Обсуждение: basebackup: add missing deflateEnd() in gzip compression sink

Поиск
Список
Период
Сортировка

basebackup: add missing deflateEnd() in gzip compression sink

От
Jianghua Yang
Дата:
Hi hackers,

  While reviewing the backup compression backends, I noticed that the gzip
  sink (basebackup_gzip.c) never calls deflateEnd(), unlike the lz4 and
  zstd sinks which properly free their compression contexts.

  Specifically:

  - lz4 calls LZ4F_freeCompressionContext() in both end_archive and a
    dedicated bbsink_lz4_cleanup() callback.
  - zstd calls ZSTD_freeCCtx() in both end_archive and a dedicated
    bbsink_zstd_cleanup() callback.
  - gzip calls deflateInit2() in begin_archive but never calls
    deflateEnd(). Its cleanup callback is bbsink_forward_cleanup,
    which just forwards to the next sink without releasing the zlib
    context.

  This means each archive (one per tablespace) leaks ~256KB of zlib
  internal state until the backup's memory context is destroyed. On the
  ERROR path, the zlib context is not released at all since there is no
  gzip-specific cleanup callback.

  The attached patch adds deflateEnd() at the end of
  bbsink_gzip_end_archive() for the normal path, and introduces a new
  bbsink_gzip_cleanup() for the error path. The new cleanup callback
  follows the exact same call chain as bbsink_lz4_cleanup and
  bbsink_zstd_cleanup:

    PG_FINALLY  (basebackup.c:1063)
      -> bbsink_cleanup(sink)  (basebackup.c:1065)
        -> sink->bbs_ops->cleanup(sink)  (basebackup_sink.h:269)
          -> bbsink_gzip_cleanup()  -- now calls deflateEnd()

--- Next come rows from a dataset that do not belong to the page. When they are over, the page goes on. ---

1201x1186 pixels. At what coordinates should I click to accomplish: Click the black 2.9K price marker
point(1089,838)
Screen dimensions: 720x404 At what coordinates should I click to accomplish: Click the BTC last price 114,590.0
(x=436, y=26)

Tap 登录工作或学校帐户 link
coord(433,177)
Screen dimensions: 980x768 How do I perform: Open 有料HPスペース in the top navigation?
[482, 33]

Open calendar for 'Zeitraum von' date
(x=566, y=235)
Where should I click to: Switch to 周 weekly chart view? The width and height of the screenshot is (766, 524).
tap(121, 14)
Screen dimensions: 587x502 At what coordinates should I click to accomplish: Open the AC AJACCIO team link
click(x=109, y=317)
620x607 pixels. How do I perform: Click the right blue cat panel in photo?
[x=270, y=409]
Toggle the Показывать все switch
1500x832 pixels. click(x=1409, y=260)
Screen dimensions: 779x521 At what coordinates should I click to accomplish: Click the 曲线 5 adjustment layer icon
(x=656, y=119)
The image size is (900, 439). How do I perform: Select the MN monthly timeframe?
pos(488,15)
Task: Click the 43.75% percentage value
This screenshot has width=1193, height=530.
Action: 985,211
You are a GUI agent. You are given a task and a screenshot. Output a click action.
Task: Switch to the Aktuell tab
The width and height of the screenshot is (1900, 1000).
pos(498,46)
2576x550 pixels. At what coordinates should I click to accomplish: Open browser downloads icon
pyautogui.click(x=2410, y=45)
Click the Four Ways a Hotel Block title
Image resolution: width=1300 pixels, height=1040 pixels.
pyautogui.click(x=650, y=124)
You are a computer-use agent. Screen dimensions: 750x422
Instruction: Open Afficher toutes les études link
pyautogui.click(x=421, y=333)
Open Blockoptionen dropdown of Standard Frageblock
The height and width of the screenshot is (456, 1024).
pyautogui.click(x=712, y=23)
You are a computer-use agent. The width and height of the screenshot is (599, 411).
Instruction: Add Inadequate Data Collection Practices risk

  Previously the gzip slot in this chain pointed to
  bbsink_forward_cleanup, which just forwarded to the next sink
  without doing any gzip-specific resource release.

  Since z_stream is an embedded struct (not a pointer like LZ4F_cctx or
  ZSTD_CCtx), a bool flag "zstream_initialized" is used to track whether
  deflateEnd() needs to be called.

  Tested with pg_basebackup using gzip compression at levels 1, 5
  (default), and 9, including server-side compression. All produced
  valid .tar.gz files that pass gzip -t integrity checks and restore
  correctly.

  Regards,
  Jianghua Yang
Вложения

Re: basebackup: add missing deflateEnd() in gzip compression sink

От
Michael Paquier
Дата:
On Fri, Mar 20, 2026 at 10:02:44AM -0700, Jianghua Yang wrote:
> While reviewing the backup compression backends, I noticed that the gzip
> sink (basebackup_gzip.c) never calls deflateEnd(), unlike the lz4 and
> zstd sinks which properly free their compression contexts.
>
> This means each archive (one per tablespace) leaks ~256KB of zlib
> internal state until the backup's memory context is destroyed. On the
> ERROR path, the zlib context is not released at all since there is no
> gzip-specific cleanup callback.

Yes, you are right on this one.  This code could be better in cleaning
up the resources it is working on (and note that all the other
gzip-related code paths call the end() part if doing an init() or an
init2()).  Leaking that once per archive may not look like a big deal,
but this is backend-side code we are talking about, and on a
persistent replication connection it is not really cool to lose the
context of this data with garbage coming from zlib piling up, so based
on the argument of the permanent connection my take is that this
cleanup warrants a backpatch.
--
Michael

Вложения

Re: basebackup: add missing deflateEnd() in gzip compression sink

От
Jianghua Yang
Дата:
  Thanks for reviewing, Michael.

  > based on the argument of the permanent connection my take is that
  > this cleanup warrants a backpatch.

  Agreed. The current code leaks zlib internal state on every archive,
  and on a long-lived replication connection those allocations just
  pile up with no cleanup until the connection ends.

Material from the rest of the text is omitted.